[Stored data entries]
________________________

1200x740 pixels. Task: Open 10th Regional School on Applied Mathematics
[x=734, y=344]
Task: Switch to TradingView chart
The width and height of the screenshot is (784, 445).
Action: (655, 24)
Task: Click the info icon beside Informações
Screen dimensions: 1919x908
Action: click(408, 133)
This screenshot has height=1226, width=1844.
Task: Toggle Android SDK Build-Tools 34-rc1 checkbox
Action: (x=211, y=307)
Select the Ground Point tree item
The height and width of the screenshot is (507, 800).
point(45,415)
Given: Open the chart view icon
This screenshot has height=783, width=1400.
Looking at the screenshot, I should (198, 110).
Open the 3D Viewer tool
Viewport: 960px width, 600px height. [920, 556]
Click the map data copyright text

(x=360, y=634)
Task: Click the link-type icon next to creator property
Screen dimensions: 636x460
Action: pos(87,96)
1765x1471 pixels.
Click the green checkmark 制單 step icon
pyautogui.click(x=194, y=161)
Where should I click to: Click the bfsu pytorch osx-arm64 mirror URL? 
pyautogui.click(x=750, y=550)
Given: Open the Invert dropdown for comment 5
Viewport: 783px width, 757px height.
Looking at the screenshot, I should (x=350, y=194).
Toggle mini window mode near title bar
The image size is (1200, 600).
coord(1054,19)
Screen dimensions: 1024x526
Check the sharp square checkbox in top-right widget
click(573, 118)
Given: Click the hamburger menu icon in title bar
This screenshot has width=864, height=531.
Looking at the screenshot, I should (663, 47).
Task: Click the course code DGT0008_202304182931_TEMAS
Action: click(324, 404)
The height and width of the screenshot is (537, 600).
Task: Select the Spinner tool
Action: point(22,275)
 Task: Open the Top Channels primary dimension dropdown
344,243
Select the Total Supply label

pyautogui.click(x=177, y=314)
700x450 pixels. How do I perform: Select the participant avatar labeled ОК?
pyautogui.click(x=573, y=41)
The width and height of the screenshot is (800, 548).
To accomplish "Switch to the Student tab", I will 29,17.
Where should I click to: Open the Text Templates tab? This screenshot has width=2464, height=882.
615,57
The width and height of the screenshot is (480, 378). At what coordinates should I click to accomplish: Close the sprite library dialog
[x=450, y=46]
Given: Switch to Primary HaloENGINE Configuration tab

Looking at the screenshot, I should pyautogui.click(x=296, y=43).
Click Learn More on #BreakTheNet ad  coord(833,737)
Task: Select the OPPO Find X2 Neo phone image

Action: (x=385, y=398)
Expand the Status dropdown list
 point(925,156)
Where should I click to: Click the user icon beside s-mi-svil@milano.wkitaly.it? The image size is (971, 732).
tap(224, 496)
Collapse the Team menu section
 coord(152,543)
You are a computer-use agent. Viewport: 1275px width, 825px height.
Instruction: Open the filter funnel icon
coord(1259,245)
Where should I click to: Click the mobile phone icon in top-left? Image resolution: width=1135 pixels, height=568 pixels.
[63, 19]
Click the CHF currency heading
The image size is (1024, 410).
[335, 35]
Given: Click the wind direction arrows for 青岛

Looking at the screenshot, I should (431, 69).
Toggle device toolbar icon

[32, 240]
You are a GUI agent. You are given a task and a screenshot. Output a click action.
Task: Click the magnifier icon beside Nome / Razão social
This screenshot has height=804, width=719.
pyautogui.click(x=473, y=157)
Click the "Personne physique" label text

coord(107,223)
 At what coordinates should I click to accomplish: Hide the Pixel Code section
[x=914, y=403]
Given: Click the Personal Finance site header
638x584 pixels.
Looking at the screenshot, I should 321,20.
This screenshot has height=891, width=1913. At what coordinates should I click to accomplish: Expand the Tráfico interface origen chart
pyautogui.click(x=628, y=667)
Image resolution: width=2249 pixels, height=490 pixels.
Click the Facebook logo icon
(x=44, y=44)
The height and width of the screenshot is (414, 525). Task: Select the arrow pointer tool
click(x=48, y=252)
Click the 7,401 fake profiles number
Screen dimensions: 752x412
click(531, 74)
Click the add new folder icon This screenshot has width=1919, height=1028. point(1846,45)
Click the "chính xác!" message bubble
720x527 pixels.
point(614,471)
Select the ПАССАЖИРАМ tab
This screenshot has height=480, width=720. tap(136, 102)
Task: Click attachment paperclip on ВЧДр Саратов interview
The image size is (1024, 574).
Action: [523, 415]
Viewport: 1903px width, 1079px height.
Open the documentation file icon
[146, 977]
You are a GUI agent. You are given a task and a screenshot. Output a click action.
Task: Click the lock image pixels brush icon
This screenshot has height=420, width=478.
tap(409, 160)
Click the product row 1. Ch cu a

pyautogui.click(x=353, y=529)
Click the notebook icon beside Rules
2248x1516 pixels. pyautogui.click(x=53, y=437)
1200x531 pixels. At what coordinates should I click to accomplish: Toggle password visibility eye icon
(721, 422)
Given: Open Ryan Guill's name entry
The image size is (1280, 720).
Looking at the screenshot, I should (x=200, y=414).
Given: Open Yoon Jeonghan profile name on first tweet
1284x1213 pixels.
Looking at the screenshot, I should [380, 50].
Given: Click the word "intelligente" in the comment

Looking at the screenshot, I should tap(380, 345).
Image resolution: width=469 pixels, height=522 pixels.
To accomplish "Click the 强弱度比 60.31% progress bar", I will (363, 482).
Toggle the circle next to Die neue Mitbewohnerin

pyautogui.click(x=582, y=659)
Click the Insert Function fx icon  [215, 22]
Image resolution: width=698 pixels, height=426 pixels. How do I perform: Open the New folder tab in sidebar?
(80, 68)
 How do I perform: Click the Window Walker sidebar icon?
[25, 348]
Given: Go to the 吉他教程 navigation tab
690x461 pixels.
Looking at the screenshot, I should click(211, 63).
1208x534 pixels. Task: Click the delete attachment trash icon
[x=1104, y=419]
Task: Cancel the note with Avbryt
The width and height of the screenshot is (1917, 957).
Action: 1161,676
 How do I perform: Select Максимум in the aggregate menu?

________________________

[WHAT YOU SHOULD DO] Find the word "name" in the records and pull out each line that has it.

[RESPONSE]
Given: Open Ryan Guill's name entry
Given: Open Yoon Jeonghan profile name on first tweet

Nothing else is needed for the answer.